As I said, you should go at 90% of your max effort pace. This means you should go hard in the first part, but you should not overextend the pace.

I think the correct pace is the one where your heart rate at the beginning of the second part is under 100 beats/minute even better if close to 80 beats/minute.

Power Snatches

Don’t go unbroken if your goal is to finish +20 bar muscle ups.

I would choose to do 5+5 even though the weight is easy.

Not going unbroken is part of the bigger plan of having the first part about 20-30 seconds slower which will allow you to score a slightly better score in the second part.

Bar Facing Burpees

As always, remember it is better to start slowly and finish quickly. The first round should be the slowest. You should speed up in the second round and sprint in the last round.

I would also definitely step up every burpee as it is allowed this year. Jump from the ground only during the sprint in the last round.

Rest

Enjoy the rest. Chalk up. Be ready on time.

The Second Part

Don’t overextend your pace during the first round, push in the second and if you make it to the last round give it all you got left.

Bar Muscle Ups

Don’t do bar muscle ups unbroken.

Split them more than you think. The first round after rest is going to be easy, but it is worth to not rush when the workout just started.

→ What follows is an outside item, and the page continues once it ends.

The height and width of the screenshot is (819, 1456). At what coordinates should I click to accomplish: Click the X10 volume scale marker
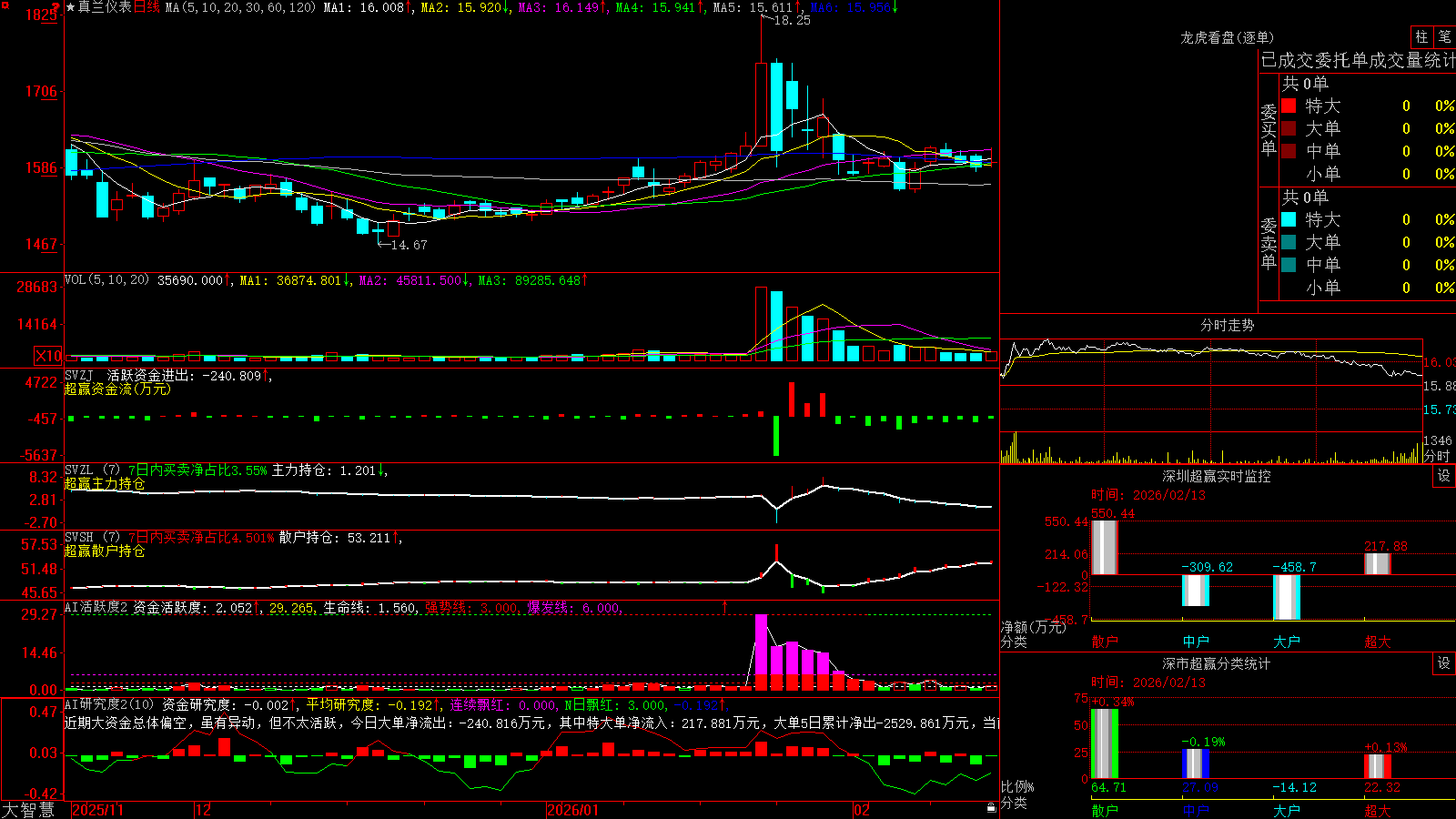[x=48, y=356]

I would probably go for 3+3+2+2 while my max set of bar muscle ups is 12. If your max set of bar muscle ups is lower than 5, you may even consider doing singles.

You may mirror the set to 2+2+3+3 if you feel tired after burpees.

A little bit of extra energy from the first part should give you boost of a slightly faster recovery between those small sets.

Bar Facing Burpees

Choose a pace that is similar to the pace of the second round from the first part of the workout.

As you are resting a little longer on bar muscle ups, you should be able to make some extra time on burpees.